[Task requirements]:
In the entries, find all lines that hold the word "input" and copy them.

[Dataset entries]:
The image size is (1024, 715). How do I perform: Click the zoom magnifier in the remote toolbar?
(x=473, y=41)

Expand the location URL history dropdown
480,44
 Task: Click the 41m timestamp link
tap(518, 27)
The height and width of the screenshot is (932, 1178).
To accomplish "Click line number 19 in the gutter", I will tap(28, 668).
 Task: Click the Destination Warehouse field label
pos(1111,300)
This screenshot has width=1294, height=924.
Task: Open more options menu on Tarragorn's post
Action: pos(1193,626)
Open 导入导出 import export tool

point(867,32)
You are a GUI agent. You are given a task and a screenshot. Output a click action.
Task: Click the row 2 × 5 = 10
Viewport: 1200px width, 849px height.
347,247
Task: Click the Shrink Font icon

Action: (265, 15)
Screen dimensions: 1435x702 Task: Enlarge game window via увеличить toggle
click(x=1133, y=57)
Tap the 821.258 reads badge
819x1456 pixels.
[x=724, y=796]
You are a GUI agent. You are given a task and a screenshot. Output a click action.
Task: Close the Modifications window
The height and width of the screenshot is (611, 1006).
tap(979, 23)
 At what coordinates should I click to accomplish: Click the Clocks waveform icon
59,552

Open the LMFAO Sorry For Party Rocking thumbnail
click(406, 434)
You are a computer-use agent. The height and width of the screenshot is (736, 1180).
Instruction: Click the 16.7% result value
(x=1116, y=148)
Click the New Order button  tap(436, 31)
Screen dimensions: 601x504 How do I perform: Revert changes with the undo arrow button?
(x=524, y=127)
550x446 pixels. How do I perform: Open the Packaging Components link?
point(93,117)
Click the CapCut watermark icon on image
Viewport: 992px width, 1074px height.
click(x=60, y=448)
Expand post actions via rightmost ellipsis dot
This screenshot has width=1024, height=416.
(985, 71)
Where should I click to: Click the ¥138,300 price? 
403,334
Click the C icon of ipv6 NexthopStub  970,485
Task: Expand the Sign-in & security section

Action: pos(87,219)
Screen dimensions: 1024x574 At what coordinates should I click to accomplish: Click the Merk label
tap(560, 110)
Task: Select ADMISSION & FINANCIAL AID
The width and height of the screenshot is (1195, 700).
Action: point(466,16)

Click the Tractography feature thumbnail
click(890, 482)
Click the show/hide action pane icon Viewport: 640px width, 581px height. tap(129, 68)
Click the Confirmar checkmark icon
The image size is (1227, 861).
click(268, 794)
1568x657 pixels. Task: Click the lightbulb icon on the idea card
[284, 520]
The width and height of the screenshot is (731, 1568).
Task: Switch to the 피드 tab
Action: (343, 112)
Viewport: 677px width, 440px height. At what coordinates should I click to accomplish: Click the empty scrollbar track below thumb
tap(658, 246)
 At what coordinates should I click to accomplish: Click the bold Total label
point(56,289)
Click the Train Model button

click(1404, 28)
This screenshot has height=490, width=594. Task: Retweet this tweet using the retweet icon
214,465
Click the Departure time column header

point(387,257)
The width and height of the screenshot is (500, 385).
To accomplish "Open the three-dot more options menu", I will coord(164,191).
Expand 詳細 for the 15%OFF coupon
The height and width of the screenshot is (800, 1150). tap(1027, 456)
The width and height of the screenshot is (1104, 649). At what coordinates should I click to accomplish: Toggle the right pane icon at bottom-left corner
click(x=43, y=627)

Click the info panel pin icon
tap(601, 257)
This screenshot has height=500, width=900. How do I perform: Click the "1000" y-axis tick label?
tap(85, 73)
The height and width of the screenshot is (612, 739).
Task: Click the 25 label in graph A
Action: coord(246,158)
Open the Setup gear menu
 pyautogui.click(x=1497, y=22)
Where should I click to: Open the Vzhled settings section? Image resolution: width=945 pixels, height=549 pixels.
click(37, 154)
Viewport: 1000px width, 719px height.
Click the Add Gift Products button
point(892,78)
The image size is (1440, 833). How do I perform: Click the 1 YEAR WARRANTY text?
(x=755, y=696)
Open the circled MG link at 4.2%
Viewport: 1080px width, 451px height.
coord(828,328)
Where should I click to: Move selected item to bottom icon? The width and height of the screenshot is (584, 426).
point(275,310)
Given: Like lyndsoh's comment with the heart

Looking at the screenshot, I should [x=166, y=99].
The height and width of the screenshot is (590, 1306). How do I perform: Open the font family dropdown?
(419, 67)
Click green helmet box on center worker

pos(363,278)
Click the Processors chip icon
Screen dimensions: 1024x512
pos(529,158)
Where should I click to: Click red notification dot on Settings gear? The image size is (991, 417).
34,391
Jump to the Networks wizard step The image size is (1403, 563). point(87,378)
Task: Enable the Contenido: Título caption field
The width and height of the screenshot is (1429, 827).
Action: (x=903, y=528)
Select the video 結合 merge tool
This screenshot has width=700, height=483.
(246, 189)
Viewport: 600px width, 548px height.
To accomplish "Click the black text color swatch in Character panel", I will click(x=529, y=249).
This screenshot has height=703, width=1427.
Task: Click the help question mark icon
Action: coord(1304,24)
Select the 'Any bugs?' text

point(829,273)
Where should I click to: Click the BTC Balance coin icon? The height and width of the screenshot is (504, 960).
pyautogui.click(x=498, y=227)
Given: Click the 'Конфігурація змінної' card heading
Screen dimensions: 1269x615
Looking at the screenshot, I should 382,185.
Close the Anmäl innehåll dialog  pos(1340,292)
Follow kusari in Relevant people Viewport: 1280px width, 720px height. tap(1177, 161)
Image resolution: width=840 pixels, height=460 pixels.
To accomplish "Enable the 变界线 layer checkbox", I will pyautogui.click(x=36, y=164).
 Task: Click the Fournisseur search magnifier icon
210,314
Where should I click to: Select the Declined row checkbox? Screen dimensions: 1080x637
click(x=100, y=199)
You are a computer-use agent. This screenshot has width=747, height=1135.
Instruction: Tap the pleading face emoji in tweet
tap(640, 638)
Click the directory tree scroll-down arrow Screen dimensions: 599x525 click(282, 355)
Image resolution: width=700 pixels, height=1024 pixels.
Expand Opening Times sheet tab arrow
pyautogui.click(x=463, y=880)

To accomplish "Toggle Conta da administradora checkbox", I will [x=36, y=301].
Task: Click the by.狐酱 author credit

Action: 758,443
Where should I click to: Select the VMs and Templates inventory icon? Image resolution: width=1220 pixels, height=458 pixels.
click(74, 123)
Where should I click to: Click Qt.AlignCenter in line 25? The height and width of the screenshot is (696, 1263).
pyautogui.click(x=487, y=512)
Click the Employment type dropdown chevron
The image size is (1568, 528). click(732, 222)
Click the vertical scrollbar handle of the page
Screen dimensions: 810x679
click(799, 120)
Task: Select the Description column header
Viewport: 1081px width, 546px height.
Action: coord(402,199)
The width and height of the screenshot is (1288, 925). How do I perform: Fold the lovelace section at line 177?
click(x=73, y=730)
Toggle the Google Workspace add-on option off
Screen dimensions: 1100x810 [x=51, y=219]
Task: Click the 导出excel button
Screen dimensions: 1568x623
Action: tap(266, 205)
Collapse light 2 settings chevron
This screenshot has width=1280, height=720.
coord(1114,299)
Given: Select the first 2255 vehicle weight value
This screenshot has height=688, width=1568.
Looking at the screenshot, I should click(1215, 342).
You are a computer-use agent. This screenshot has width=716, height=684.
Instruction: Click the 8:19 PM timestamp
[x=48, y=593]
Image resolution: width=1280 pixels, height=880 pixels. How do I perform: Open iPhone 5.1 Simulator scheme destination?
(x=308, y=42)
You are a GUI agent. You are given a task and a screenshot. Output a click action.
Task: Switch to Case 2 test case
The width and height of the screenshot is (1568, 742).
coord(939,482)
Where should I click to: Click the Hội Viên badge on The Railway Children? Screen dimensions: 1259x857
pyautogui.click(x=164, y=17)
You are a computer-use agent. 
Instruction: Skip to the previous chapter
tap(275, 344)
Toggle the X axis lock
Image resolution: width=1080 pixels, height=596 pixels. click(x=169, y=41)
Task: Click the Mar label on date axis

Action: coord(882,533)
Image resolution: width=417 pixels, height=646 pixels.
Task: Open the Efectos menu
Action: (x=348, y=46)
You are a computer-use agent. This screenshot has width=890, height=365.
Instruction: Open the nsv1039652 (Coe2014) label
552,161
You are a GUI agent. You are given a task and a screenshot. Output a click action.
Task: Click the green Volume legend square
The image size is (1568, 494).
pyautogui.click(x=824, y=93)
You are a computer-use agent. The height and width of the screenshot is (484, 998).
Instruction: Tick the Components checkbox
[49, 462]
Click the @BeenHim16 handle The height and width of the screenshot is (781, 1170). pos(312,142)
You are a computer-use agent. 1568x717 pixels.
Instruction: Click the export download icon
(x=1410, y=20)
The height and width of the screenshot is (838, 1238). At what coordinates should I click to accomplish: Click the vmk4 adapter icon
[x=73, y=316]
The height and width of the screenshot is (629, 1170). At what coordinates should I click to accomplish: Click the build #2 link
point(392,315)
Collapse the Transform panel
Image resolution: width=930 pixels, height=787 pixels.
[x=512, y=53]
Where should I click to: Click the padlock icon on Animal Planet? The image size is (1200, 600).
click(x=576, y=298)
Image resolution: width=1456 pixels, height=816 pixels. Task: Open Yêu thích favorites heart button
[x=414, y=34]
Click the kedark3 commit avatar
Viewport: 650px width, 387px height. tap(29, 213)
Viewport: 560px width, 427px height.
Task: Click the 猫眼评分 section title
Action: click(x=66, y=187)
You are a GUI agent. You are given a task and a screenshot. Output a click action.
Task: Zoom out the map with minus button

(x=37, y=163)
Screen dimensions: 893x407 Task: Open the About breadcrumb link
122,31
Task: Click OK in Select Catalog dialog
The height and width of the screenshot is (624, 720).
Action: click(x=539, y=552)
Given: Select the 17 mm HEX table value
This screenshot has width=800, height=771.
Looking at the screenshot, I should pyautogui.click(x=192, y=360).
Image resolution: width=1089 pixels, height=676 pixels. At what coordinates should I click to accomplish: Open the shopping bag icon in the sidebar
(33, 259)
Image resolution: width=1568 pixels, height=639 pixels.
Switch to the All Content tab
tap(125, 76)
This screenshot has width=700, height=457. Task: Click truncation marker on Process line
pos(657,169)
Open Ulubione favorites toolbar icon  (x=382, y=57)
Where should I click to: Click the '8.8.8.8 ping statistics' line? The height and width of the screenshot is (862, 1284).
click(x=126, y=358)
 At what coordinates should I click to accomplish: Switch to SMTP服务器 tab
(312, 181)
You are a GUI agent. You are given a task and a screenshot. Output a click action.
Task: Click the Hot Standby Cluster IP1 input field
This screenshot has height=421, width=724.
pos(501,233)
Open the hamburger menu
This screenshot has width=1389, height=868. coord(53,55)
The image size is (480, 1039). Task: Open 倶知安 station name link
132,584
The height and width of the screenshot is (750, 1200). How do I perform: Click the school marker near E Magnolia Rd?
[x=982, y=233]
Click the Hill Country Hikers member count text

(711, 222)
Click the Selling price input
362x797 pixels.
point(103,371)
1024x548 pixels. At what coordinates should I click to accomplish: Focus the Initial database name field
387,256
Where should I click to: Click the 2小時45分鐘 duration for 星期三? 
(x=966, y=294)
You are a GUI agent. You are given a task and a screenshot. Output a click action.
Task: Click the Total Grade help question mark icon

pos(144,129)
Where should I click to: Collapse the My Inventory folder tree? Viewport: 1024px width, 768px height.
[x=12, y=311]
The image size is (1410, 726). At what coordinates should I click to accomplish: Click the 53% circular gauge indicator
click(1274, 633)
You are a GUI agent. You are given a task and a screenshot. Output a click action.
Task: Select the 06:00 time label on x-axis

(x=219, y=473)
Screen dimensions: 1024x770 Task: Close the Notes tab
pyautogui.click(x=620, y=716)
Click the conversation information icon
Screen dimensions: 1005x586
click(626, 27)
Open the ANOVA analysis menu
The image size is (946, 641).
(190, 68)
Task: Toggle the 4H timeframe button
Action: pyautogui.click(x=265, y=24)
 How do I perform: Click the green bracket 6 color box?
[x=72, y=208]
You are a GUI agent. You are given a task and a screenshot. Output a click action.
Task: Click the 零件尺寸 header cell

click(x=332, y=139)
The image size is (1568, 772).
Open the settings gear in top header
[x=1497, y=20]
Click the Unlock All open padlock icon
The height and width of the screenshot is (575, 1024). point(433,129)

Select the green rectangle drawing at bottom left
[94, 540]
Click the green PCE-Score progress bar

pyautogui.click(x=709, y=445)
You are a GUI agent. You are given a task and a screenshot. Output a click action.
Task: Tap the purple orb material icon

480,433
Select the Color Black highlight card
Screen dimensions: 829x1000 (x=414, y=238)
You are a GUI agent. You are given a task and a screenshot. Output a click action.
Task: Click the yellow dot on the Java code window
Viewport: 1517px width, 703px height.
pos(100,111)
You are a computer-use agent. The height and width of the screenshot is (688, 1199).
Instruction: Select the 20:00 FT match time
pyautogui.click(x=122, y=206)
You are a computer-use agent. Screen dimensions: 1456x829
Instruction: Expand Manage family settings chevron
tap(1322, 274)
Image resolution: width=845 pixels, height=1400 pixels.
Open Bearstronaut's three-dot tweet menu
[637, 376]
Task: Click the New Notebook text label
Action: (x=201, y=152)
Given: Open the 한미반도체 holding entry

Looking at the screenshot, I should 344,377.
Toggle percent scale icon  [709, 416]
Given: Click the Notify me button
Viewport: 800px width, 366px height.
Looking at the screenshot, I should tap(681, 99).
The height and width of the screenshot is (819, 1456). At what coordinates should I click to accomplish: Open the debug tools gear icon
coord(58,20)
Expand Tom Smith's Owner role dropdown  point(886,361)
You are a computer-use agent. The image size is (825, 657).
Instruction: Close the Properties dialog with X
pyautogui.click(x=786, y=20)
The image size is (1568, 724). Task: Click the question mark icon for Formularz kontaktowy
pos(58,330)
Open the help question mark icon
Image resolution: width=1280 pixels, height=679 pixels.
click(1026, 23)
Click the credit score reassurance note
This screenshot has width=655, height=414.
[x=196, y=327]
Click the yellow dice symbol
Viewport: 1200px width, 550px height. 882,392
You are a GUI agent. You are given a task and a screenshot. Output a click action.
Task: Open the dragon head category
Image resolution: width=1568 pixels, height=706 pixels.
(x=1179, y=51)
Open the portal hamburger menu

[The answer]:
Task: Click the Hot Standby Cluster IP1 input field
Click the Selling price input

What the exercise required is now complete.